If you’ve noticed lately you don’t seem as flexible as you used to be, you’re probably right. As we age, our flexibility decreases, and can acquire muscle imbalances. Flexibility is important for many reasons, including minimizing risk of injuries during exercise (and even just regular daily activities).
The good news is you can maintain flexibility and improve muscle performance. By incorporating flexibility training into your routine, you also can improve posture and muscle extensibility, while correcting muscle imbalances. If you’re over 40, do these stretching exercises in the order noted below three to five times per week.
Over-40 Stretching Routine
Static neck stretch
Static stretching helps increase the motion of a joint by holding the muscle in an elongated positon for a period of time. Stretching the neck not only improves flexibility but it also helps ease neck pain by increasing strength and releasing tension.

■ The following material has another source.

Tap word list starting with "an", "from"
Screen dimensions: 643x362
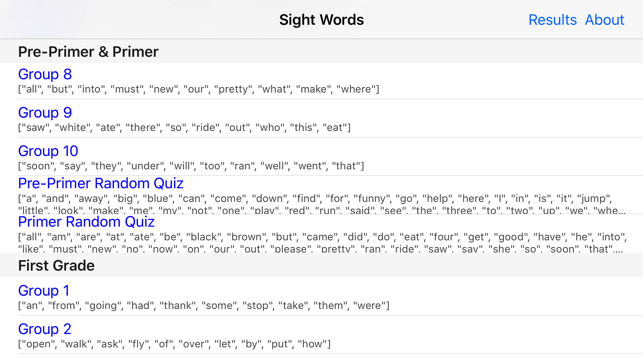(203, 305)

What to do: Stand straight with shoulders square. Slowly turn your head to the right and hold for 20 seconds; return to your starting position, then repeat to the left side. Next, stretch looking up, and then stretch with your chin down to your chest. Repeat 2-5 times.
Shoulder rolls
Shoulders are part of your neck, ribs and scapula, so it’s important to keep them flexible in order to improve posture and to keep a pain-free full range of motion in the upper body.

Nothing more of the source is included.